Brief ▸ Find the line in the entries below that contains "Расчитать комплект оконной". Repeat it exactly, and every line after it through the line that contains "[combobox] (658, 16)".

---+---

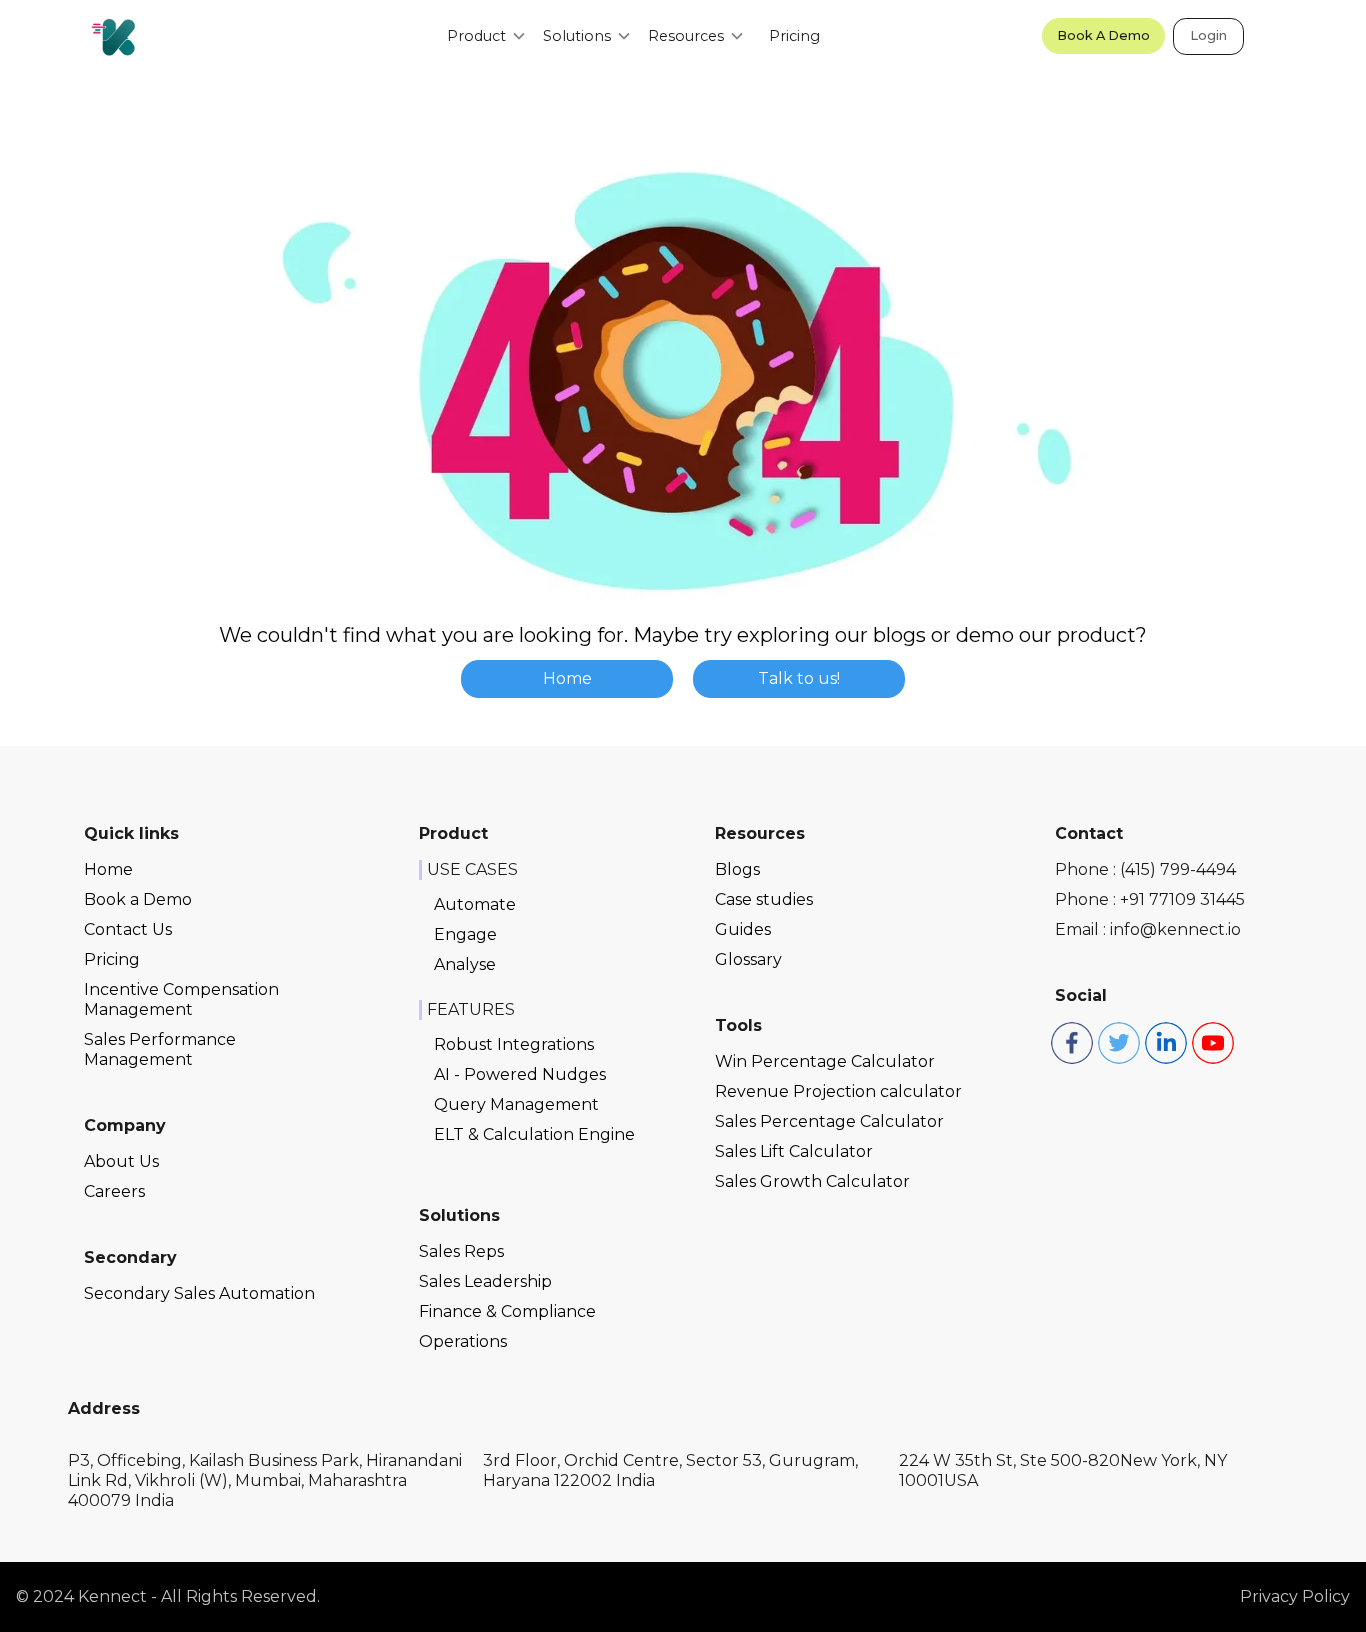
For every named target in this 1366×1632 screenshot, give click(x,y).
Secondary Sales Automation (199, 1293)
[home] (113, 36)
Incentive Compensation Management (181, 999)
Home (567, 678)
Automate (475, 904)
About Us (121, 1161)
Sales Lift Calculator (794, 1151)
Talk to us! (799, 678)
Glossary (748, 959)
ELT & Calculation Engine (534, 1134)
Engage (465, 934)
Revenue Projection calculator (838, 1091)
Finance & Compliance (507, 1311)
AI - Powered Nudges (520, 1074)
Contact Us (128, 929)
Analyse (465, 964)
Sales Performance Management (160, 1049)
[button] (487, 36)
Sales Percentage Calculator (829, 1121)
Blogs (737, 869)
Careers (114, 1191)
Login (1208, 35)
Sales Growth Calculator (812, 1181)
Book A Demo (1103, 35)
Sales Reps (461, 1251)
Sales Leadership (485, 1281)
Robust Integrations (514, 1044)
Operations (463, 1341)
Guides (743, 929)
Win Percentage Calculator (825, 1061)
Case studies (764, 899)
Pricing (794, 36)
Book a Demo (138, 899)
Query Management (516, 1104)
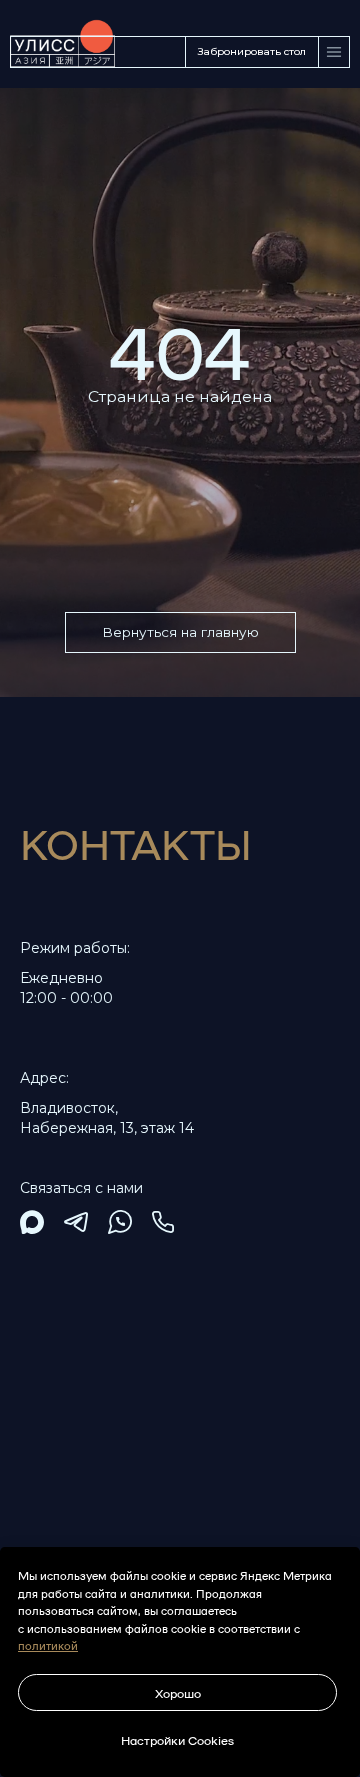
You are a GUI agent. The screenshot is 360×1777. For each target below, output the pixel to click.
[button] (252, 52)
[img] (32, 1222)
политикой (48, 1645)
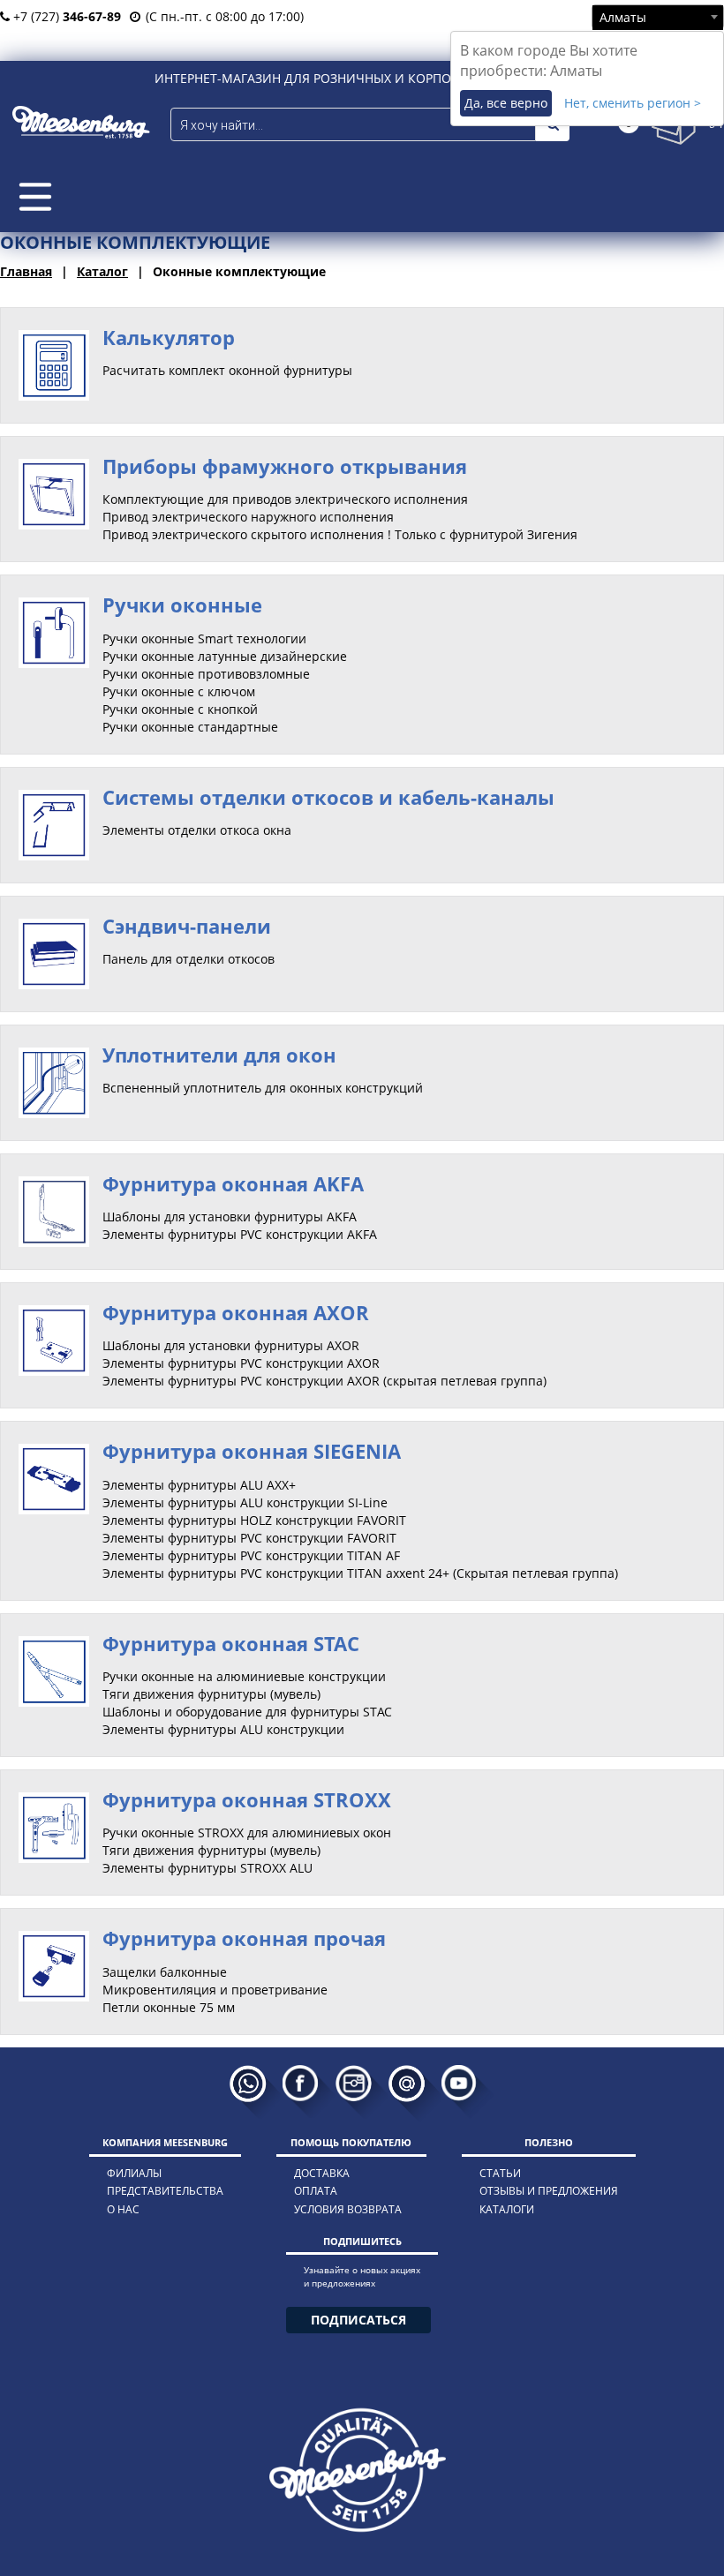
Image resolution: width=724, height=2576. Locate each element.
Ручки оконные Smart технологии (204, 638)
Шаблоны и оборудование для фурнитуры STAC (247, 1711)
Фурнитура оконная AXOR (235, 1312)
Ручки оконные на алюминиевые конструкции (244, 1676)
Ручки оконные (182, 604)
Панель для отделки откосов (188, 958)
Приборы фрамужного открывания (284, 466)
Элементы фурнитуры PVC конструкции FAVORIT (249, 1537)
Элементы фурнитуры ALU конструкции (223, 1729)
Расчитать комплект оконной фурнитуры (227, 370)
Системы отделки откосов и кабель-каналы (328, 797)
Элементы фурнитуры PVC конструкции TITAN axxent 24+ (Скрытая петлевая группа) (360, 1573)
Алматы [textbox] (623, 17)
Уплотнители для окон (219, 1054)
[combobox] (658, 16)
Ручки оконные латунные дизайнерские (224, 656)
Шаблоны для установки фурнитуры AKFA (229, 1216)
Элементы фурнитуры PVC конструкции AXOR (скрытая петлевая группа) (324, 1380)
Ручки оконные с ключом (178, 691)
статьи (500, 2173)
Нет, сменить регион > (632, 102)
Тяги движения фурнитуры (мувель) (211, 1694)
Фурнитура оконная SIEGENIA (251, 1451)
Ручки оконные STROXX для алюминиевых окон (246, 1832)
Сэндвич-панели (186, 925)
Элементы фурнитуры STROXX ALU (207, 1867)
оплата (315, 2190)
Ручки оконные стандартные (190, 726)
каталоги (506, 2209)
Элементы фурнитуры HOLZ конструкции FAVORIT (254, 1520)
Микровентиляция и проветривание (215, 1989)
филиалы (134, 2173)
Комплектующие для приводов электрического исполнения (285, 499)
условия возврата (348, 2209)
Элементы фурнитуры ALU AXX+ (199, 1484)
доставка (322, 2173)
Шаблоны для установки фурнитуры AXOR (230, 1345)
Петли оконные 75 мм (168, 2007)
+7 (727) (65, 16)
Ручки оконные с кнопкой (180, 709)
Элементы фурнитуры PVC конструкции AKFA (239, 1234)
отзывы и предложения (548, 2190)
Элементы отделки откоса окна (196, 830)
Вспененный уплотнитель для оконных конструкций (262, 1087)
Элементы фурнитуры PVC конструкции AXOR (241, 1363)
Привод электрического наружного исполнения (248, 516)
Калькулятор (168, 337)
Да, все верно (505, 102)
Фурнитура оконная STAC (230, 1643)
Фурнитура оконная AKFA (233, 1183)
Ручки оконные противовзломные (206, 673)
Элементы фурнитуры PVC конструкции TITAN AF (251, 1555)
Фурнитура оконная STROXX (246, 1799)
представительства (165, 2190)
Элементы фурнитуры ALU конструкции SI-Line (245, 1502)
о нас (123, 2209)
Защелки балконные (164, 1972)
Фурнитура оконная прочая (244, 1938)
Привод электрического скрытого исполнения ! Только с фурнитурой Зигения (339, 534)
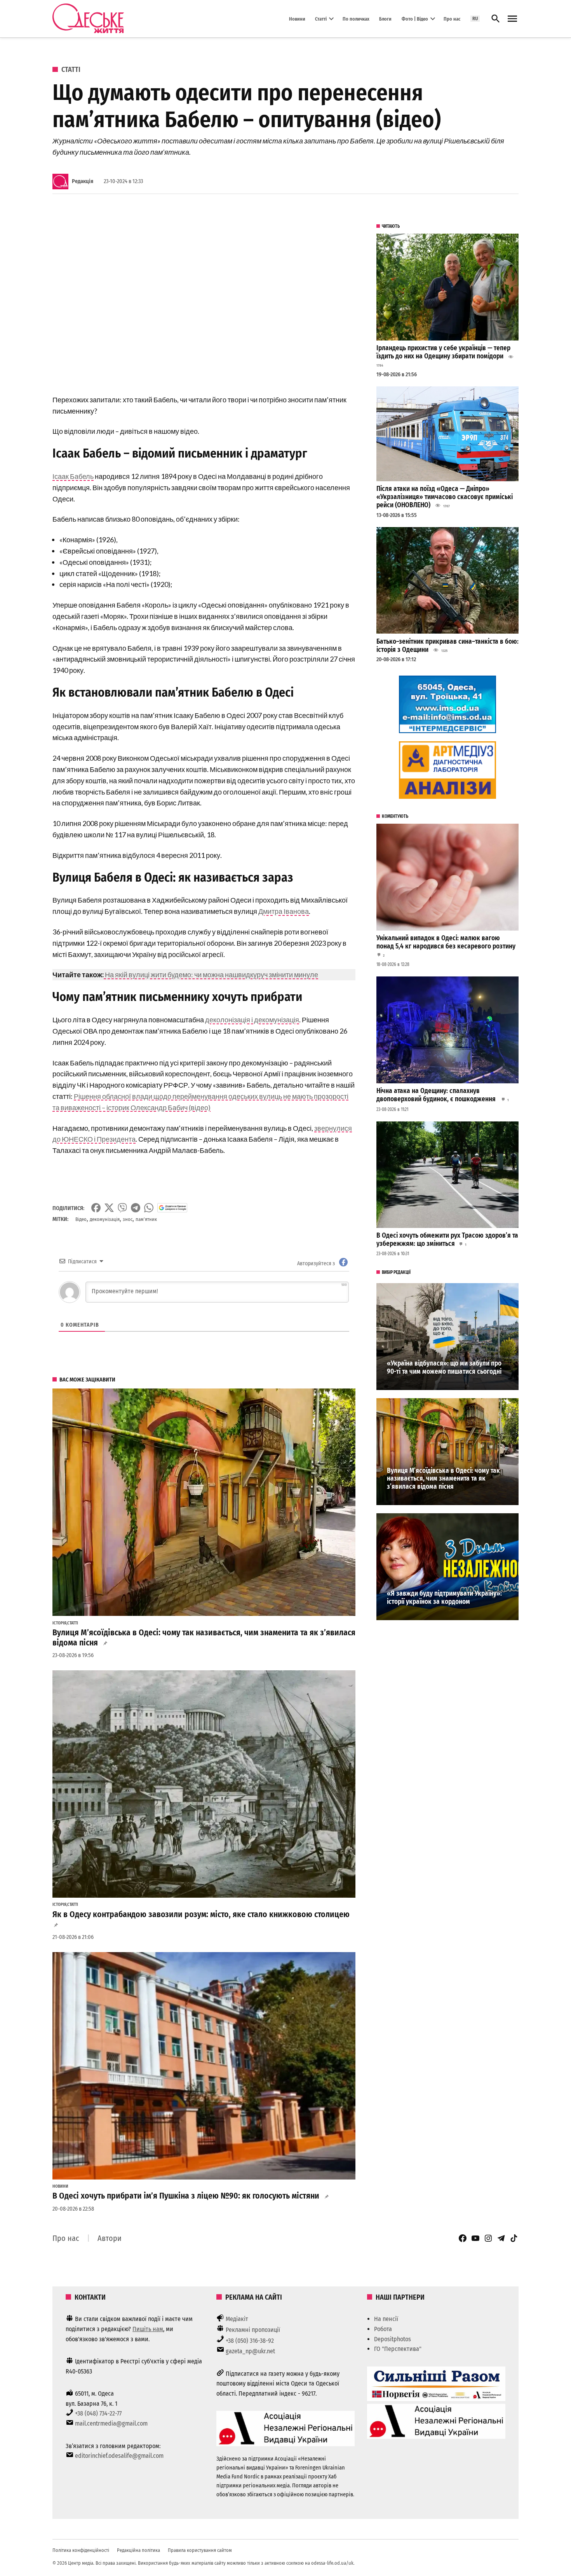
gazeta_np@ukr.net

---+---

Response ▸
Расчитать комплект оконной фурнитуры (227, 370)
Системы отделки откосов и кабель-каналы (328, 797)
Элементы фурнитуры PVC конструкции TITAN axxent 24+ (Скрытая петлевая группа) (360, 1573)
Алматы [textbox] (623, 17)
Уплотнители для окон (219, 1054)
[combobox] (658, 16)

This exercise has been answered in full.